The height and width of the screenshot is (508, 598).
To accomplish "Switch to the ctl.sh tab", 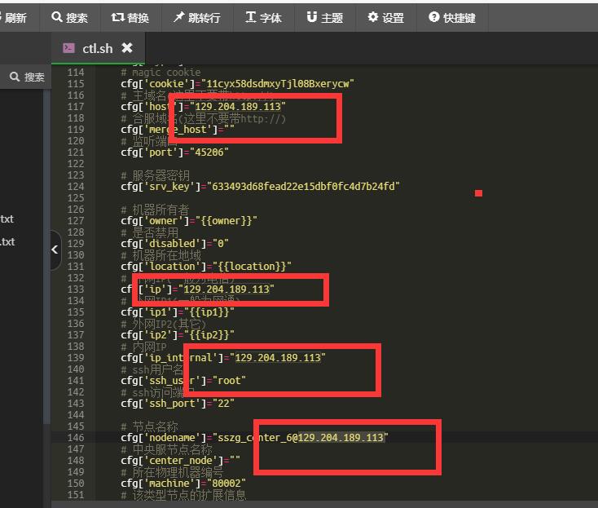I will pyautogui.click(x=97, y=48).
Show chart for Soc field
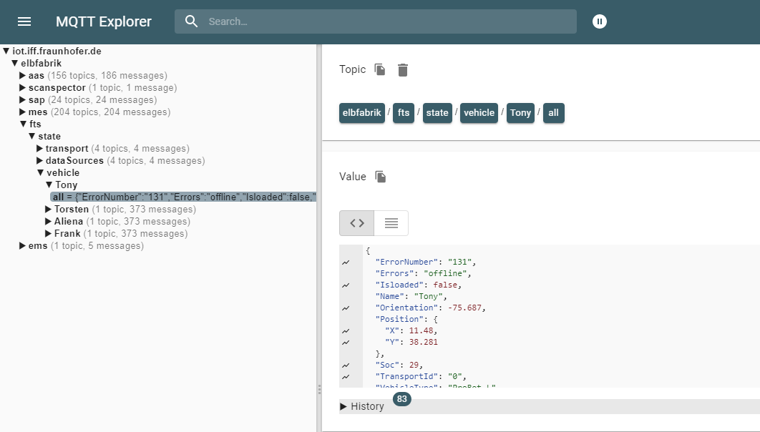The width and height of the screenshot is (760, 432). tap(346, 365)
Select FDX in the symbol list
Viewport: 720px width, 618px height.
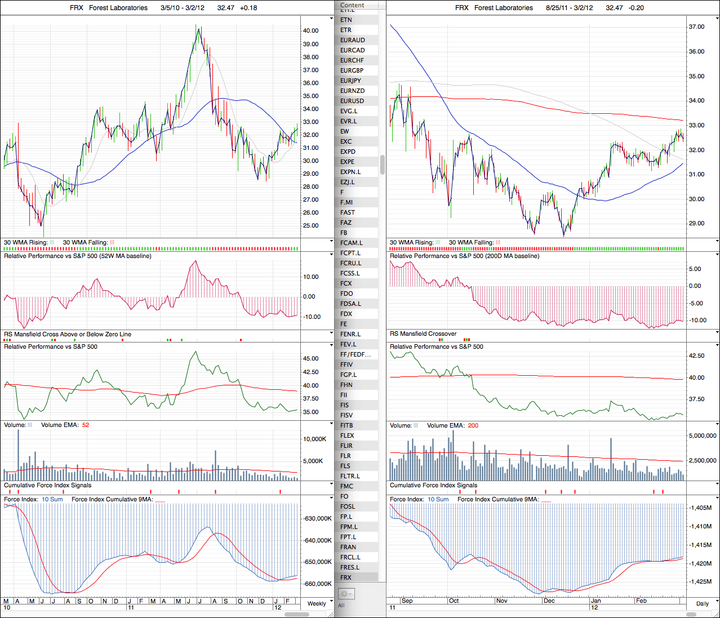pos(346,314)

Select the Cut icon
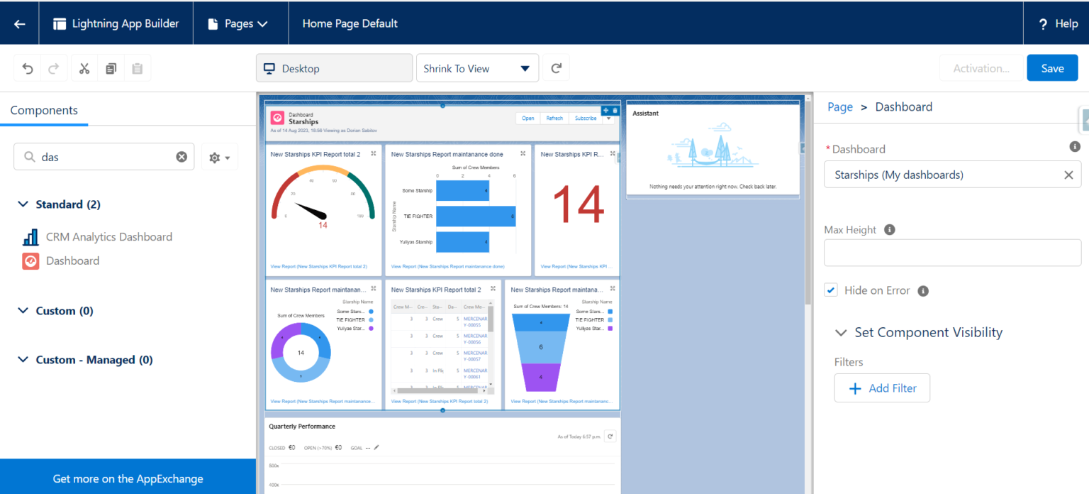[x=84, y=67]
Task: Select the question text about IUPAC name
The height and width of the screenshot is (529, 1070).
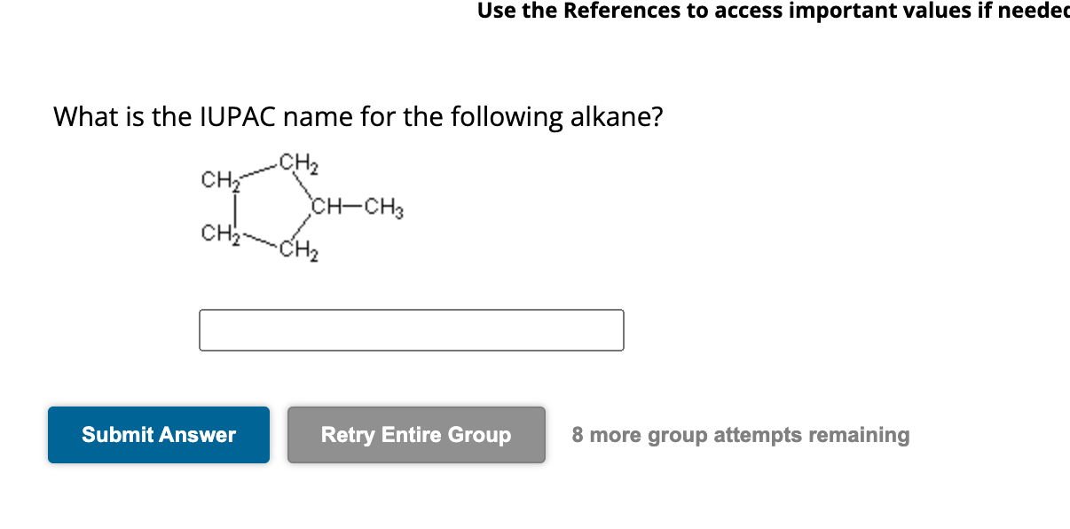Action: 357,116
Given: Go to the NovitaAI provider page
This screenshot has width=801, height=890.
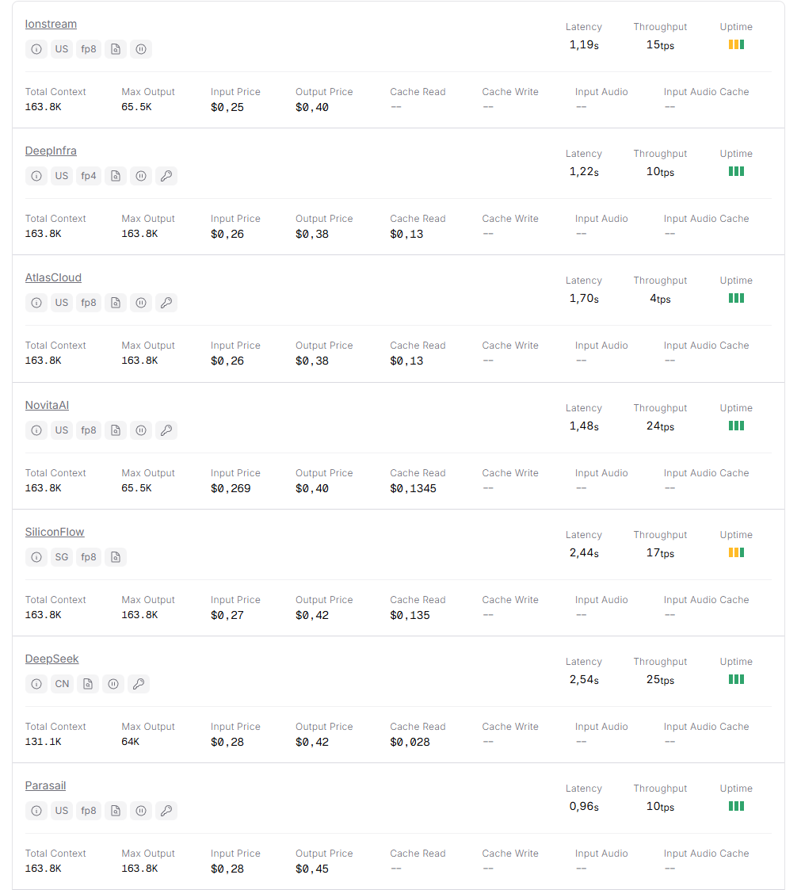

++++++

What you need to do => For this exercise, transcribe exactly only the lines from the one containing "Given: Go to the NovitaAI provider page" through the end of the listing, inclusive, without the pictures.

Reply =>
Given: Go to the NovitaAI provider page
This screenshot has width=801, height=890.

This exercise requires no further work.